The dwarf gene (symbol Dw) was discovered in the United States during the beginning of the 20th century. When two "true dwarfs" (both buck and doe) are bred, the genetic pattern which makes them "true dwarfs" (Dwdw) ensures that 25 percentage of their offspring will inherit the lethal genetic combination dwdw. These offspring, often called "peanuts" by rabbit breeders, fail to thrive and most die within 1–3 days of birth. The reasons behind the lethal nature of the dwdw combination is unknown, but it is believed to cause underdeveloped digestive tracts in rabbits. The condition is 100% fatal, although if fed by hand every hour and kept warm, it is possible for a peanut to survive for up to three weeks, even though it will be handicapped for its entire short life.

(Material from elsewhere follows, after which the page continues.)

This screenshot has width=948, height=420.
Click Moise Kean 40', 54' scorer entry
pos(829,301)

Many ethical breeders humanely euthanise peanuts upon finding them soon after birth. Peanuts are easily distinguished from non-peanuts; they have extremely pinched hindquarters, a bulbous head and their ears are often set further back than normal (sometimes almost onto the neck).

If two true dwarfs are bred, the statistical result will be 25% fatal 25% false, and 50% true. The actual numbers of true/false/peanuts in a real litter varies. "False Dwarfs" tend to have longer bodies, longer/larger ears, longer faces, and are mostly heavier than the 2.5 lb maximum weight for showing. While false dwarfs (referred to as BUDs by breeders, meaning "big ugly doe") do not make good show rabbits, does from a good background are vital to a breeder's programme. They have the same "good genes" as a true dwarf and are capable mothers, possibly even having larger and more successful litters than true dwarfs. False Dwarfs are also unable to produce peanuts. Their litters will be 50% false dwarfs and 50% true dwarfs if they are bred to a true dwarf buck. False dwarfs are easily judged for quality as the traits are generally the same, only bigger. Ear thickness/shape, fullness of hindquarter, topline and other traits are the same.

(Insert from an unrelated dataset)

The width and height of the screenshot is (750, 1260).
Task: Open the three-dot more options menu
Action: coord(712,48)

It is common practice among Netherland Dwarf breeders to breed a proven show quality true dwarf buck to a quality false dwarf doe. This eliminates the chance of peanuts and yields quality offspring. The chances of false dwarfs is higher, but those offspring generally go toward breeding (some false dwarf bucks have proven themselves valuable to a breeding programme) or are sold as pets. Usually false dwarf bucks are not kept by breeders.